Après tout, c’était Riley qui avait instauré cet étrange rituel des années plus tôt. Elle n’avait jamais travaillé sur cette affaire de meurtres. Elle avait contacté la mère de la victime alors que c’était déjà une affaire classée.
Elles avaient pris l’habitude de s’appeler chaque année.

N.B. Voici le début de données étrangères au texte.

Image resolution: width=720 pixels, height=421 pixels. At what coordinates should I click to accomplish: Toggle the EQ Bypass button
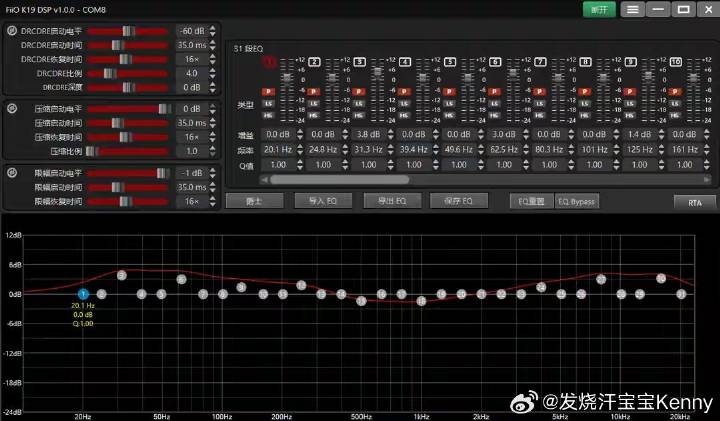pos(576,201)

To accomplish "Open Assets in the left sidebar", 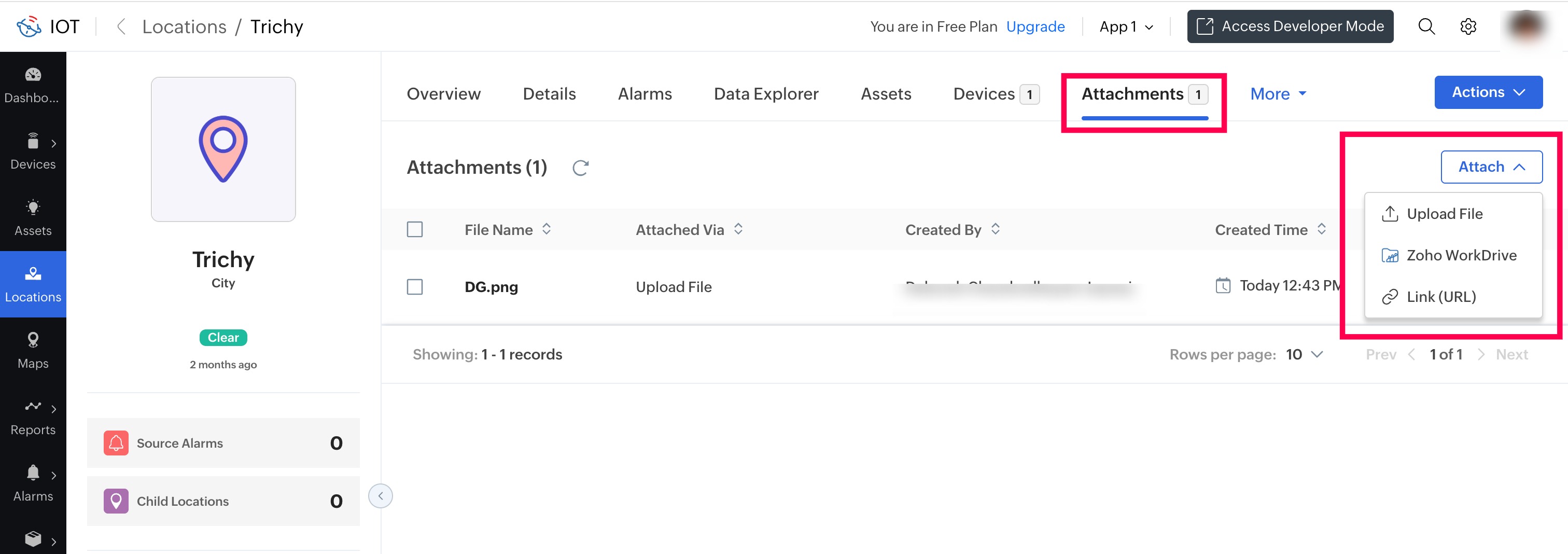I will 33,217.
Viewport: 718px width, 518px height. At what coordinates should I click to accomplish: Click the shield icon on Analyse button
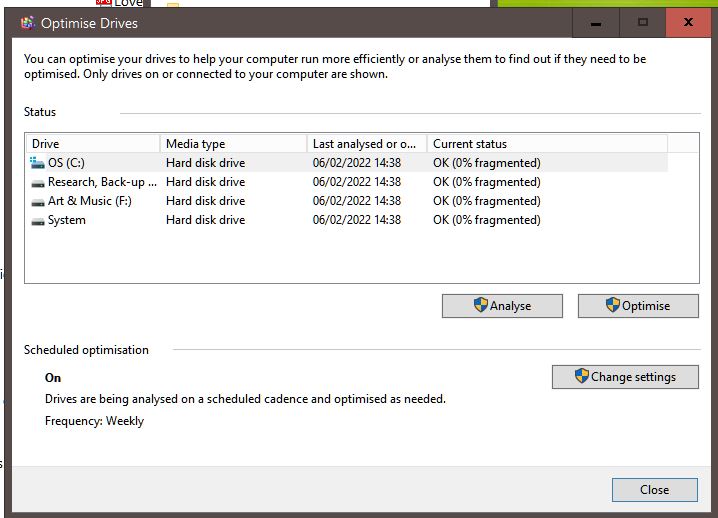pyautogui.click(x=481, y=305)
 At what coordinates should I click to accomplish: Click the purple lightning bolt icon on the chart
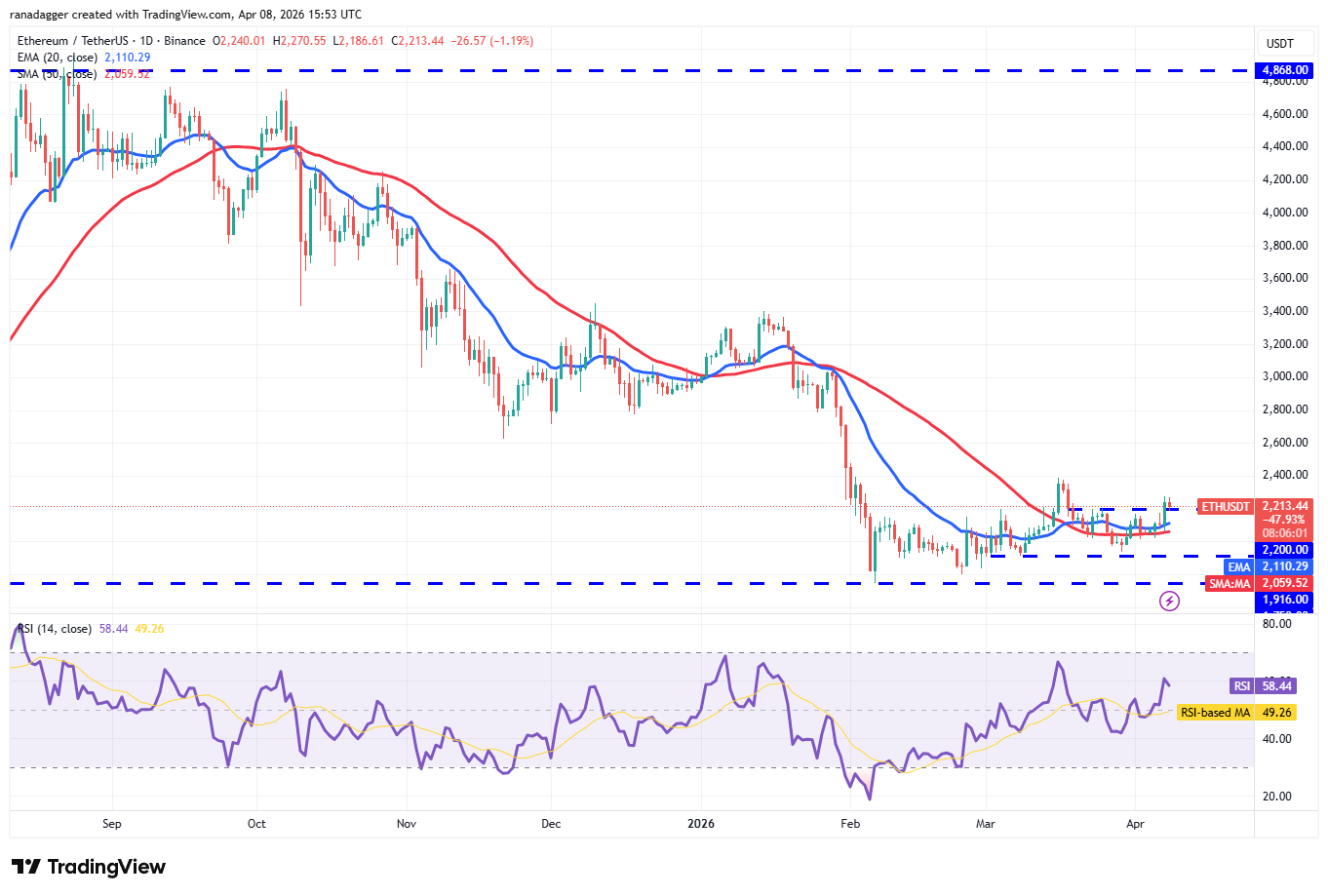(1171, 601)
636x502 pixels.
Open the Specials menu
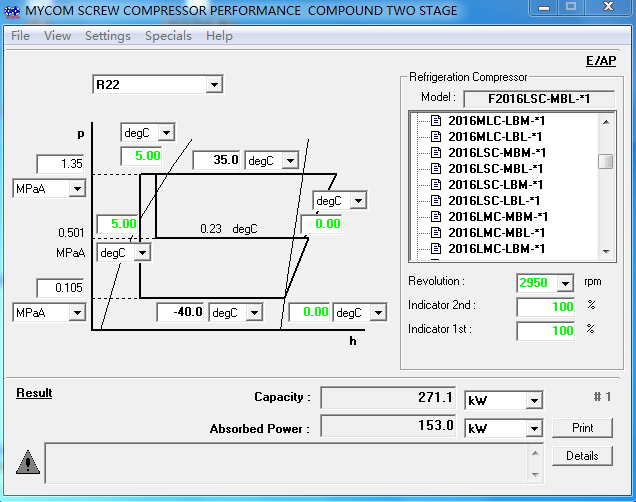[x=168, y=36]
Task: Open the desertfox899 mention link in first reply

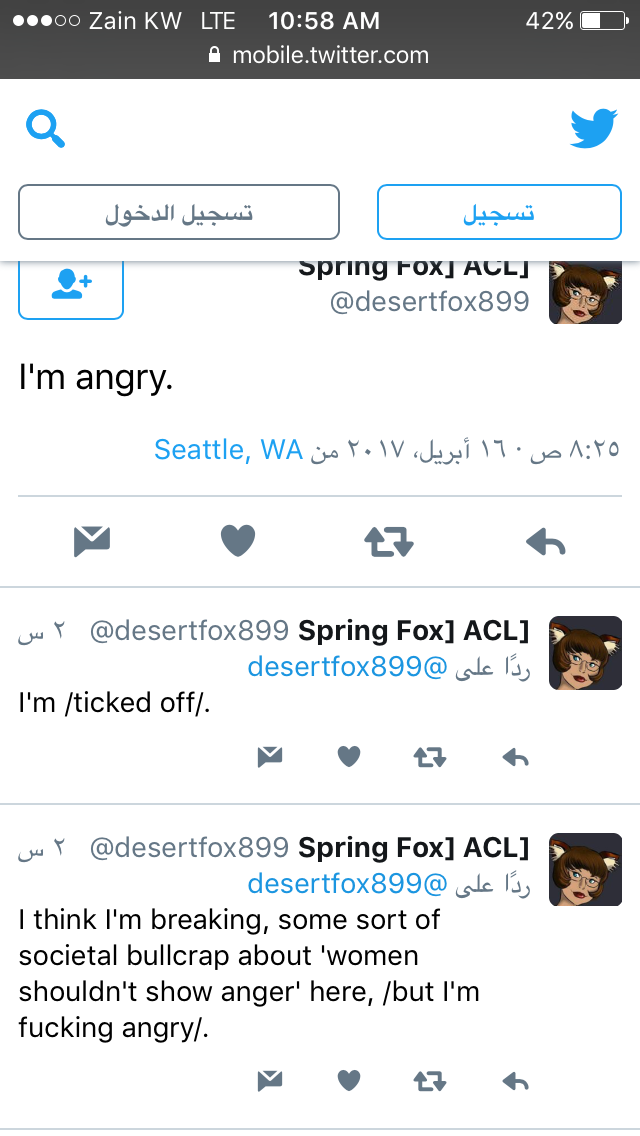Action: pyautogui.click(x=348, y=667)
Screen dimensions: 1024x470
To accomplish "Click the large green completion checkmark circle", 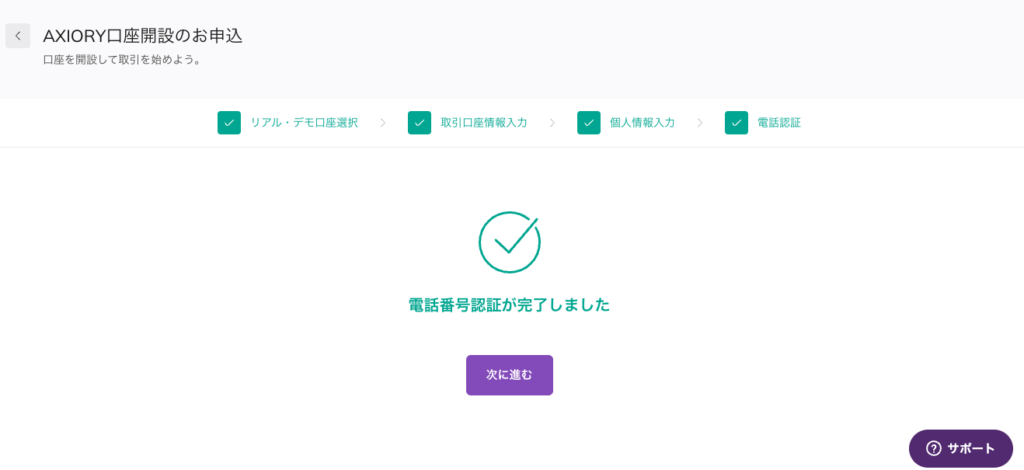I will 509,242.
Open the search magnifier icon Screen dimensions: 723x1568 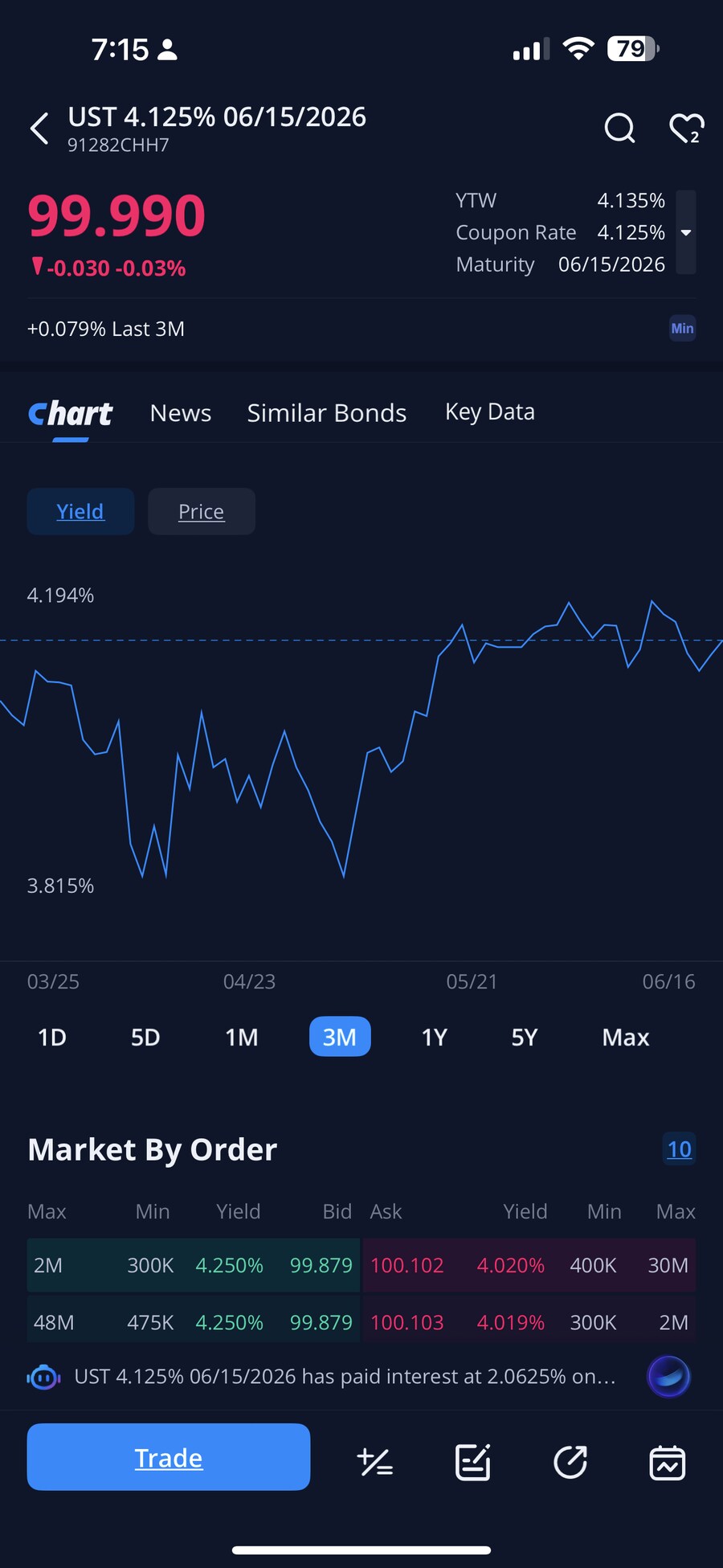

Il était un peu étrange de discuter au téléphone avec une personne qu’on n’avait jamais rencontrée. Riley ne savait même pas à quoi Paula ressemblait. Elle savait que c’était une dame de soixante-huit ans maintenant. Riley imaginait une gentille petite mamie aux cheveux gris.
— Comment va Justin ? demanda-t-elle.
Riley avait parlé deux ou trois fois avec le mari de Paula, sans jamais vraiment apprendre à le connaitre.
Paula soupira.
— Il est décédé cet été.
— Je suis désolée, dit Riley. Comment est-ce arrivé ?
— Tout à coup, sans prévenir. C’était une rupture d’anévrisme, ou alors une crise cardiaque. Ils m’ont proposé de faire une autopsie pour savoir exactement, mais j’ai dit : « Pourquoi faire ? » Ce n’était pas ça qui allait le ramener.
Riley eut un pincement au cœur. Elle savait que Tilda était sa fille unique. La perte de son mari n’avait pas dû être facile à vivre.